Only because last night was difficult….
I was trying to send an email response back to someone who asked about my qualifications regarding tutor/mentor work.
(Please 🙏 pray for me to get this job if it’s God’s will. I would really appreciate that.)
Last night, I simply sat for ages, reading my email response draft over and over again. I was trying to send a very simple response back but was really struggling to do so.
My mind felt very slow and foggy and I humbly felt 100% inefficient!
Of course my loud kids did not help!
I thought, “What is the matter with me? I’m trying to do something so simple and I feel so incompetent!”
I eventually sent the email and felt very humbled by my lack of quick!
Does this happen to us women at this age?
I’m sure it does!
This morning, I decided that I want to live as a minimalistic on the inside!
As a 53 year old, I often struggle with feeling exhausted and mentally drained. I think this is especially caused by menopause symptoms.
As a big thinker, I realised this morning, that I have to give my mind a permanent rest from now on.
No longer do I want to be concerned about anything! It’s too difficult to keep this maximised mind going!
Especially at 53!
Last night, reminded me of that!
I think we keep the maximum screen going on in our head because we are fearful, anxious and worried!
I believe God wants us to reduce our thinking every day!
Because He has thought already!
He has everything sorted out! In the quietness of faith, we learn to silently 🤫 trust God.
This is a mind at peace.
God will supply all your needs, remember?
He holds “all thought perfectly” and He is the omnipresent thinker of all.
We need to trust His mind and take the shortcut to Him!
Usually we find we tire ourselves with non-minimalistic thinking.

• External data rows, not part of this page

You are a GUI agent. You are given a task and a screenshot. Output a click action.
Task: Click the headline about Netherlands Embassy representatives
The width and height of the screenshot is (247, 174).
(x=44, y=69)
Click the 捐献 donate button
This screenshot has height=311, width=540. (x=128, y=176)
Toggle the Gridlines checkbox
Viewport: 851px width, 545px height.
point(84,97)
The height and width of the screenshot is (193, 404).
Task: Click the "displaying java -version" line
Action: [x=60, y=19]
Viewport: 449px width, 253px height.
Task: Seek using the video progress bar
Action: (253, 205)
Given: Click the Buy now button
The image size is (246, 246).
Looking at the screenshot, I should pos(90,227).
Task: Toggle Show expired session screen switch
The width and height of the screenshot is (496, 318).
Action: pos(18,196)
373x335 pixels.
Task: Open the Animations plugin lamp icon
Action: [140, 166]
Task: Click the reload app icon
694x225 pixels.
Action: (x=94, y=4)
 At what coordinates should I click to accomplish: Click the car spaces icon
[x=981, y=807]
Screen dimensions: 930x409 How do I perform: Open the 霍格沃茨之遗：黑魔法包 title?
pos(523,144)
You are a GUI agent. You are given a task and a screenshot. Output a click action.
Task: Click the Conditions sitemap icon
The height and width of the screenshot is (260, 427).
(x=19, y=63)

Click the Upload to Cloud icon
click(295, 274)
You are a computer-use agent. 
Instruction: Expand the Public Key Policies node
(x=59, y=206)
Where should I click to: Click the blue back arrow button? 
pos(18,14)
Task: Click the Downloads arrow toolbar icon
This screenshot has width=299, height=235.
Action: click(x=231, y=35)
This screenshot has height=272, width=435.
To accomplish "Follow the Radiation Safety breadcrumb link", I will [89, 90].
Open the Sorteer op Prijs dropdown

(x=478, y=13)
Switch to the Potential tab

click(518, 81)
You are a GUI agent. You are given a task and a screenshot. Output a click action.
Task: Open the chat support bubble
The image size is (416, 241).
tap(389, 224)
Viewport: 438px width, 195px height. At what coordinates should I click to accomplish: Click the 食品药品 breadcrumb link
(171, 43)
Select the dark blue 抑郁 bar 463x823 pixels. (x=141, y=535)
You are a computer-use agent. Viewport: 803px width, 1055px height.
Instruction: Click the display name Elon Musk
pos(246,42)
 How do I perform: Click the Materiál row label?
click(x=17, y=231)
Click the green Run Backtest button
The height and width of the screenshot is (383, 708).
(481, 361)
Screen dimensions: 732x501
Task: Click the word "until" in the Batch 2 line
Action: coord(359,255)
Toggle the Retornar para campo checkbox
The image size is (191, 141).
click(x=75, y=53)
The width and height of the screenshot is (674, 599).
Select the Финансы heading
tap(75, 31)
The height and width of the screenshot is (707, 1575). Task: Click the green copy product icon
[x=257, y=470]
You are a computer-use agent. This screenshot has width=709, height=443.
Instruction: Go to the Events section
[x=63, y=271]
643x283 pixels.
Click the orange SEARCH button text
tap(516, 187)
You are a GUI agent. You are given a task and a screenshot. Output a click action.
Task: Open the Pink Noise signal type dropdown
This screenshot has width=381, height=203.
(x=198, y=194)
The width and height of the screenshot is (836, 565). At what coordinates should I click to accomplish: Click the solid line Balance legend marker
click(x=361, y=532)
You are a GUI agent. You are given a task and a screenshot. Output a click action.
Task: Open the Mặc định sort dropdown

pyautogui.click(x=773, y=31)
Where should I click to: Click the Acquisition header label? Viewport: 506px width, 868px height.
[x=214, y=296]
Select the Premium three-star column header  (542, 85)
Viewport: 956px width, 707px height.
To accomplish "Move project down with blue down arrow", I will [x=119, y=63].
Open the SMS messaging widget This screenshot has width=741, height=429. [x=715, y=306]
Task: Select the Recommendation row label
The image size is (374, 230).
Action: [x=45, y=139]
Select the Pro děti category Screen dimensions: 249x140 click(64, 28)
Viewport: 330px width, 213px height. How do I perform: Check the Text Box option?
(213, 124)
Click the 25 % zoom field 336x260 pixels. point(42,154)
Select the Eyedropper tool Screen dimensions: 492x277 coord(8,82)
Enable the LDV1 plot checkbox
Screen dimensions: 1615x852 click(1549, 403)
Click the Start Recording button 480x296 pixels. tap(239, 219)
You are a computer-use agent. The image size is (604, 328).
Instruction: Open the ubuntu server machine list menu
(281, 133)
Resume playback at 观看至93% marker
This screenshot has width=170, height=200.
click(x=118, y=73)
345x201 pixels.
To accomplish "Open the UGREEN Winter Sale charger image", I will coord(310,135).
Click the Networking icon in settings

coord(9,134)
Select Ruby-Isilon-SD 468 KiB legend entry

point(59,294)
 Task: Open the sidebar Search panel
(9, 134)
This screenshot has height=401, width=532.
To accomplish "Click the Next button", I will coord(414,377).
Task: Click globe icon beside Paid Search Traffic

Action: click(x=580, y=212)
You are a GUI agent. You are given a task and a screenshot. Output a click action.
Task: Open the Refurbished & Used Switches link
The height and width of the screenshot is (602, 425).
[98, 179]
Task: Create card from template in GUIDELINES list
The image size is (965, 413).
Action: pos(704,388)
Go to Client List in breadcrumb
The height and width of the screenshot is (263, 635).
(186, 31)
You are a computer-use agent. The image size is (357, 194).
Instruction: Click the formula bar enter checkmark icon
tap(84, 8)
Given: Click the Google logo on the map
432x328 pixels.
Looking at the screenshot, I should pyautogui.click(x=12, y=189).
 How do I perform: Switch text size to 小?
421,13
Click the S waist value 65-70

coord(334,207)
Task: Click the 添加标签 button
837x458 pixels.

Remember the minimise button on your computer? We often use it to close a screen to open up another one.
I like to compare my new minimalistic mind, to this minimiser button.
God does the big think.
I do the small think.
When my worried mind starts to open up fully, like that maximised screen, I can simply reduce it, and rest in God’s promises.
God’s peace = the minimiser button.
When we permanently live with muted smaller minds at peace, our faith, love, hope, trust in God grows.
Like a small child, we say, “Dear Father in heaven, your peace will guard my heart and mind as I live in Christ Jesus.”